While this post is in a sense about a book, it is so much more because of a book I read. And maybe a little of a recent discussion I’ve been having with a fellow blogger. Because of that, it does not follow a normal review format and I doubt I’ll post any of this elsewhere.
The book in question is The Favorite Daughter by Patti Callahan Henry. I was really intrigued by the blurb and thought for sure I was going to really love this. I’ve seen it highly rated by other bloggers and had some pretty high hopes for it. I thought I knew what I was getting going into it. I didn’t.
I really expected the storyline to go in one direction, but it went a little differently and that differently absolutely blindsided me. It hit me so hard and so unexpectedly, it was nearly impossible for me to read this without a massive level of bias because it had such strong echos of some of the most difficult and painful events in my life. No. The events in the book do not mirror mine in any way, it is more the underlying themes of family and feelings of betrayal and fault and blame.
I almost could not get past the first half of this book because it made me angry and I wanted to scream at the characters and what kinds of horrible people they were for treating people they are supposed to love in such horrible ways. If this had been a physical book rather than an ebook, I would have been sorely tempted to start ripping out pages and setting it on fire. I wanted to throttle the main character for allowing those family members to continue to create gouges in her heart and soul and sense of self by laying the responsibility for mending a horrifically awful rift at her feet when it wasn’t her actions that caused that rift. All of this along with me fighting off tears and emotions that were so utterly unexpected.
I was forced to put the book down and go to bed, but I was kind of a mess. It took me a while to really examine my reaction and why it it was so visceral. It was just a book. The story wasn’t my story. It really wasn’t all that close. So why?
It dawned on me that my need to rage at the main character was, in some sense, a need to rage at past me. The reaction to those fictional family members are a whole host of left over feelings about the people in my own family. Characters with such similar traits as those people, the self-centeredness and lack of any desire to accept responsibility for their own actions. The whole story raked hard across deep, emotional scars I believed to be healing but are not nearly as healed as I thought or hoped. I think I was already a little raw from other discussions this week and the timing of this book was just really bad.
Several times, I really thought it would be best if I just set the book aside and not go on as I had a feeling it would infuriate me how these situations were handled and played out. I didn’t and I kept reading, needing or hoping for… I don’t know… some sense that I am not alone in how I feel, I think, or even some validation. In the end, I didn’t really get that.

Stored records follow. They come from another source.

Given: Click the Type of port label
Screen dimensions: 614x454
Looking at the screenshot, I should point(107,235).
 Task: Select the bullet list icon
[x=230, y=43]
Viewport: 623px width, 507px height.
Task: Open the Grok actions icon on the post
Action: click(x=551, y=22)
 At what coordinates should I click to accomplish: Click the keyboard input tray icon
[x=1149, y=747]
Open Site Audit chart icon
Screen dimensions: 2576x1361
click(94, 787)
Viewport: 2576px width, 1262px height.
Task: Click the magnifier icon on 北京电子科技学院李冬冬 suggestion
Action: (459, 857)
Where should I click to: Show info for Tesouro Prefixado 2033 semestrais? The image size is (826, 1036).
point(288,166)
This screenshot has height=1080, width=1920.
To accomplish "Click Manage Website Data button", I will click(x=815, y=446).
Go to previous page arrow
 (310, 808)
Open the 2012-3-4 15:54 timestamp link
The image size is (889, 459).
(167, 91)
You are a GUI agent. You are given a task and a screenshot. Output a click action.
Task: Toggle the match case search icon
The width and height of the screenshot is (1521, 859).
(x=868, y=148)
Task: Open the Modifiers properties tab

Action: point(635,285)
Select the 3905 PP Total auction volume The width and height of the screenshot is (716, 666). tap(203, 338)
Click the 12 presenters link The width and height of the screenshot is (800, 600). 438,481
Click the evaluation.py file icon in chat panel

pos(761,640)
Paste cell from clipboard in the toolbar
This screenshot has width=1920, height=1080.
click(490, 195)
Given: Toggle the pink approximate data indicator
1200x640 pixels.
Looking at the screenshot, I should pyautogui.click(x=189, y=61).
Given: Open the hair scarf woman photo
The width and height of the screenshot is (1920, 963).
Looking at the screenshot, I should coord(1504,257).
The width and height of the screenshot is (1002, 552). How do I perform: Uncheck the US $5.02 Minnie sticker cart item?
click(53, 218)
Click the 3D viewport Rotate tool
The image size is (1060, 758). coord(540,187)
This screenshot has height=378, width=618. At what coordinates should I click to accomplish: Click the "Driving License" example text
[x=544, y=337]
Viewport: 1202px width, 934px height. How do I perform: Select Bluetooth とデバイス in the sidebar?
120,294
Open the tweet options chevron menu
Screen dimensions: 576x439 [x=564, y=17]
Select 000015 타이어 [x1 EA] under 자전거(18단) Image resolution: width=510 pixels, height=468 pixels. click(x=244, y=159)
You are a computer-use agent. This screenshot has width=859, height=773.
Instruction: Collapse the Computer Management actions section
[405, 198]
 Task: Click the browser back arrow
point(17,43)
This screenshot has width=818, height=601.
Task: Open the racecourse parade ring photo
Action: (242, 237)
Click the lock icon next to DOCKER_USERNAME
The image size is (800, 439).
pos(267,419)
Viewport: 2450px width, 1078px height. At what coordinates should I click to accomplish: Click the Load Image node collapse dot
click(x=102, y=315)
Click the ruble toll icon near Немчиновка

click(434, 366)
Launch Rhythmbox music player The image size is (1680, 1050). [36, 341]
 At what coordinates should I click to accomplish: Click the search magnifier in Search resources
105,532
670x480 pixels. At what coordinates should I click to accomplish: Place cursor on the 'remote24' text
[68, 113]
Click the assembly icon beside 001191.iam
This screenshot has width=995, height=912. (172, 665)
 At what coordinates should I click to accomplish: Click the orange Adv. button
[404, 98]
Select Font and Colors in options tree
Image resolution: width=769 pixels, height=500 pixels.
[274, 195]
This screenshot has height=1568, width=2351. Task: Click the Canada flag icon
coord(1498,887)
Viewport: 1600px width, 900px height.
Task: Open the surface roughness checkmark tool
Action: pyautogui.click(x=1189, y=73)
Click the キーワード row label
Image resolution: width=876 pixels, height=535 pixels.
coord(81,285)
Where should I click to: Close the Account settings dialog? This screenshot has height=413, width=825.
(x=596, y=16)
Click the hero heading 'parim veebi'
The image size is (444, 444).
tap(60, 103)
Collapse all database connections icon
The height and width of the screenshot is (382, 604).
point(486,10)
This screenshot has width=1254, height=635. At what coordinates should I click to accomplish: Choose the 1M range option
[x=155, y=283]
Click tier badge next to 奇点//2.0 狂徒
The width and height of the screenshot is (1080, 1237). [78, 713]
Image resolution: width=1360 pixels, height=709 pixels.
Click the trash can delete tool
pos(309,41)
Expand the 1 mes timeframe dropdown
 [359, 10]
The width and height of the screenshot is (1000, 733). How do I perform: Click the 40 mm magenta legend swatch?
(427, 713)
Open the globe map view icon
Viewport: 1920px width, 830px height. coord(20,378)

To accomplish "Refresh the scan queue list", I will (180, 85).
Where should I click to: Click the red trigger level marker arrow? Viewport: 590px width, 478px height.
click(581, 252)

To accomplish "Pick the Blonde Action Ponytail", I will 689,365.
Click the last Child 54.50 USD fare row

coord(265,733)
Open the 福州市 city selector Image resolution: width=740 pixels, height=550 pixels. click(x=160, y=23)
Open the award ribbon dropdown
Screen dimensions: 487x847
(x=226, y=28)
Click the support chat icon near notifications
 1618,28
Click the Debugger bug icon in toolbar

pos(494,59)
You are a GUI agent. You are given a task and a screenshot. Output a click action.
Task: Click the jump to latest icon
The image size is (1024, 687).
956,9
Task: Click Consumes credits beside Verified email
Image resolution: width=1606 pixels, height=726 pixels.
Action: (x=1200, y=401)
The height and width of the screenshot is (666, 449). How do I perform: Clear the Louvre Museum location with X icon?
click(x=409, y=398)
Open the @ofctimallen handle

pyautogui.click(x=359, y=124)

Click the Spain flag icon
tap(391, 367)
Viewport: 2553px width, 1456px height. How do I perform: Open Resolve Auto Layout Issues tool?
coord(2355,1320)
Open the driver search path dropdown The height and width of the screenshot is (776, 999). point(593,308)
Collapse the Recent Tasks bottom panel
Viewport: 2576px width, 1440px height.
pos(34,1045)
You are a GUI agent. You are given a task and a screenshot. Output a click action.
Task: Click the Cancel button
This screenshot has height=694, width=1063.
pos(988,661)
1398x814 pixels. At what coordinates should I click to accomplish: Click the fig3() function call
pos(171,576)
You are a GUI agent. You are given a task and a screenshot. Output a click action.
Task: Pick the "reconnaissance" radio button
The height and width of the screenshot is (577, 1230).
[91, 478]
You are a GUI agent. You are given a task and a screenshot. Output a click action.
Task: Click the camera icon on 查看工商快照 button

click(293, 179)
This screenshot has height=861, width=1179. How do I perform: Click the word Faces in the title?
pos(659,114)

Things I felt were inexcusable or unforgivable managed to find excuses the characters could live with, but I could never image myself being able to. For me, you get to the “I know I did this horrible, awful thing, but….” you have just defeated your purpose when you added that “but.” That “but” is only an attempt to justify the horrible, to excuse it regardless of how that horrible action did any damage. Like saying the damage holds less import than the need to assuage your self with those excuses. It is all tied into my own personal feelings about all of this (feelings that I’m fully aware probably don’t fall into the accepted or the norm) and they seemed to just amplify my reaction to the book as a whole. The overnight reflection and perspective allowed me to gain some distance, but it was still a highly emotional read for me and in a way that I’m certain the author never intended.
How do you write any kind of a review after a book that hits you like that? When nearly the entirety of your reaction is based on a gut level, personal emotional response that has nothing really to do with the book itself? On many levels, the author had to have done something well to have triggered that kind of a response, even unintentionally, but it is hard to separate. I may be able to work up a mostly honest star rating, but it would be impossible to break it down and analyze it to write anything that isn’t hugely personal, though.
I didn’t hate this book, but I really hate what it dredged up and how it made me feel. If I can force myself to step even a little bit away, I can see it was probably a really great book for other people. It just hits too close to home emotionally for me to really be able to do that.
I know I have a long way to go to ever fully heal from the damage and the holes that are left from my past experiences. I know, on a soul deep, gut level, that I have made the best choices possible for me, my kids and Hubby. Living with and healing from those choices are things that take a lot of time and life tends to get up in your face to remind you that you haven’t gotten there yet. I never expected one of those reminders to come in the form of a book.